Find more metrics and example KPIs here

Understand what works and what doesn’t

It’s important to learn from your mistakes so you can continue to optimise your digital strategy. It’s no good continuing to push out content which gets little to no interaction. People will lose interest in you.

Take time to understand why your content isn’t performing, think about what’s different. Once you nail this, you can adapt your activity to help interaction levels grow. Similarly, it’s important to recognise success and understand what content works well with your audience.

Agree on a budget

This budget should include all online activity; from paying your website developer to hiring someone to look after your social media channels. There is a lot to think about and it’s important that you set aside the budget to pay for it.

Think about your current team and how the workload can be split. If you’re a small start-up then you may want to factor in any outsourcing costs for things like content creation and website optimisation.
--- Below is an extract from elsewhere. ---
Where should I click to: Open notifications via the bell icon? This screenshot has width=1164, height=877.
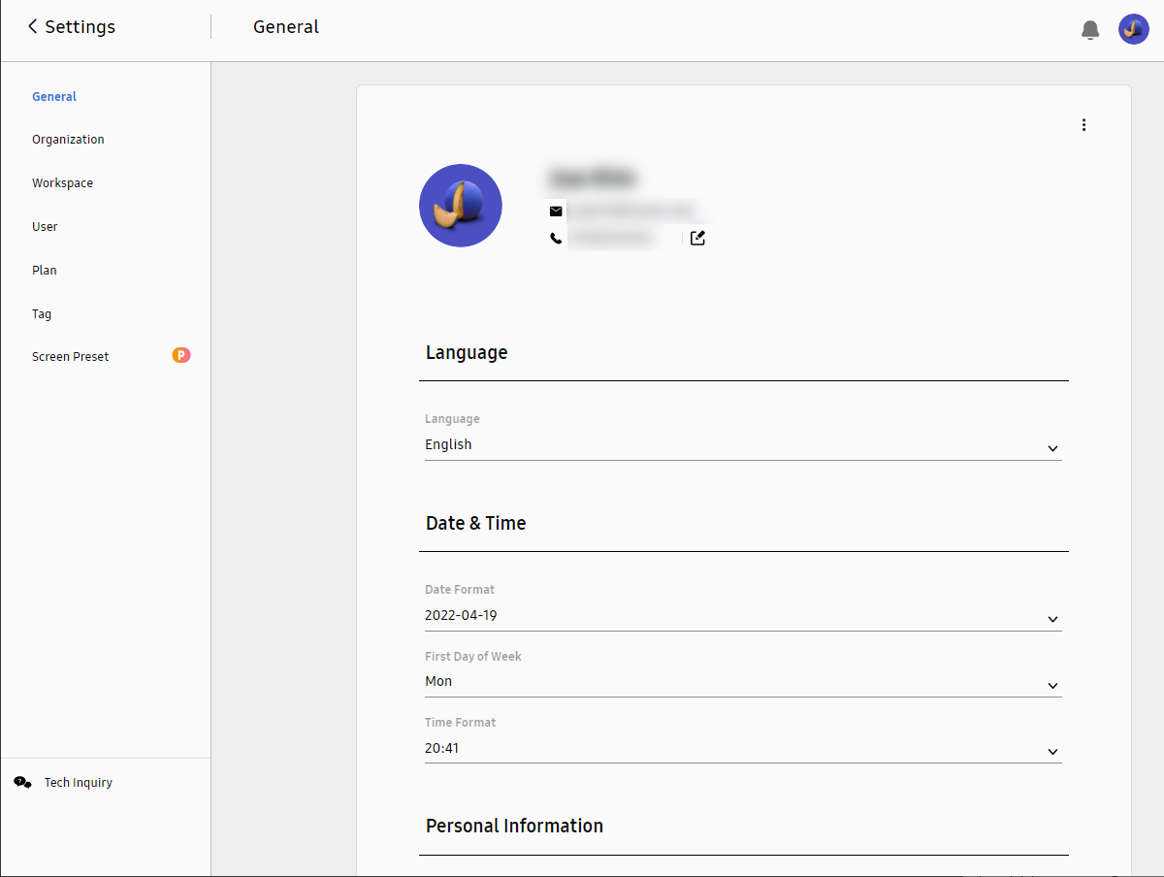coord(1090,29)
You should also consider any paid promotion costs and pay per click fees as they will add up too.

Formulate a flexible plan

It has to be flexible because your digital marketing strategy must be adaptable. This area is subject to so much change, which means you can’t just decide on a plan at the beginning of the year and review it 12 months later. You should have a good clear plan but know that when something doesn’t work, you’ll need to make changes there and then.

Make sure your plan is shared with your entire team and even across the business so that everyone is aware of your goals and what to expect. This could be in the form of a gantt chart or a brief document – however you work best.

Once you have the above factors nailed down, you should be in a position to implement a strong digital marketing strategy and see some great results.